してみれば、本願商標と引用商標とは、外観において相違し、観念において比較することができないとしても、「インサイト」の称呼を共通にする類似の商標であり、また、本願商標の指定役務は、引用商標の指定役務と類似する役務を含むものと認められる。

2 請求人の主張について

なお、請求人は、本願商標の指定役務と引用商標の指定役務とは、同一又は類似ではない旨、主張している。

そこで、本願商標の指定役務中、第42類「電子計算機のプログラムの設計・作成又は保守(医療関連のものは除く。)」(以下「本願役務」という。)と引用商標の指定役務である、第42類「電子計算機端末による通信を用いて行う医療機器の障害発生監視用電子計算機プログラムの遠隔監視及びそのプログラムの保守」との類否について検討するに、「電子計算機のプログラムの保守」とは、システムの円滑な運営管理のため、例えば、電子計算機のプログラムに問題が発生した場合の調査、回避策の提示、バグ修正、リカバリーといった技術支援等を行う役務であって、提供の手段(遠隔操作によるもの、通信を利用したもの等)、あるいは、該電子計算機のプログラムの用途(医療用、交通運行管理用、金融用等)等に関わらず、主にソフトウェア保守サービス業者、ITベンダーの保守部門等の同一の事業者により、提供されるものであって、その保守の対象物も、共に「電子計算機プログラム」であることからすれば、互いに類似する役務といえるものである。

また、請求人は、本願指定役務は、極めて高度でかつ専門的な技術と知識とに基づいて、労務及び便益を提供するものであることから、こうした役務の提供を受ける者は、その役務のブランドの僅かな違いにも、一般商品以上に敏感に対応するのが常である。したがって、本願商標中「ad insight」は図形と共に常に一体不可分のものとして把握され、これを「ad」と「insight」に分けて称呼することはない旨、主張している。

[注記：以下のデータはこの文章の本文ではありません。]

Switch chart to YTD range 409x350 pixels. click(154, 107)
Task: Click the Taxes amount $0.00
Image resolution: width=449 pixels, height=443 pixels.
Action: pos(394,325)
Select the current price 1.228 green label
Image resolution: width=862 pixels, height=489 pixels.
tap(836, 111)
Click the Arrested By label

しかしながら、多種多様な機器・設備等が電子計算機のプログラムで管理されている現在においては、そのプログラムの保守が、専門的な技術と知識に基づいて行われるものであるということはいえるとしても、その取引者、需要者が、必ずしも、該役務に係る商標のわずかな違いにも敏感であるとまでは言い得ないものであり、また、本願商標は、上記1で述べたとおり、その構成態様からして、図形中に表された「ad」の文字と「insight」の文字とは自ずと分断でき、また、「ad insight」の文字部分全体として特定の観念をもって親しまれた語ともいえないのに対し、「insight」の文字が「洞察」等の意味を有する成語であることからしても、該文字部分に着目し、これをもって取引に当たる場合も少なくないというべきであるから、前記のとおり、本願商標からは「アドインサイト」、「エイデイインサイト」といった一連の称呼のほかに、「インサイト」の称呼も生ずるものである。

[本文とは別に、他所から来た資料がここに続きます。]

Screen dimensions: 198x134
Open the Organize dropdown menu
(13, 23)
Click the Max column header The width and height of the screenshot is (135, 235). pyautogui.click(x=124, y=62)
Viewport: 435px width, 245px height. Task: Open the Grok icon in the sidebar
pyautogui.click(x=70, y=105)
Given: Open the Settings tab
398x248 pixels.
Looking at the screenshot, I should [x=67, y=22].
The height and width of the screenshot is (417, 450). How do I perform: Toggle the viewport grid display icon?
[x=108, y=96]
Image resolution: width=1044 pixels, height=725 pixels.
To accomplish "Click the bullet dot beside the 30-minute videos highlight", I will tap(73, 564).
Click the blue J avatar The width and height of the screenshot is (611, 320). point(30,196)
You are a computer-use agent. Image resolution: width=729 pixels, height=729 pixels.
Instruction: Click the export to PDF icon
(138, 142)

してみれば、請求人のこれらの主張は採用することができない。

その他、請求人の主張をもってしても、原査定の拒絶の理由を覆すに足りない。

3 結論

以上からすると、本願商標と引用商標とは、外観において相違し、観念において比較することができないとしても、「インサイト」の称呼を共通にする類似の商標である。

そして、本願商標の指定役務は、引用商標の指定役務と類似する役務を含むものと認められる。

したがって、本願商標が、商標法第4条第1項第11号に該当するとして本願を拒絶した原査定は妥当であって、これを取り消すことができない。

よって、結論のとおり審決する。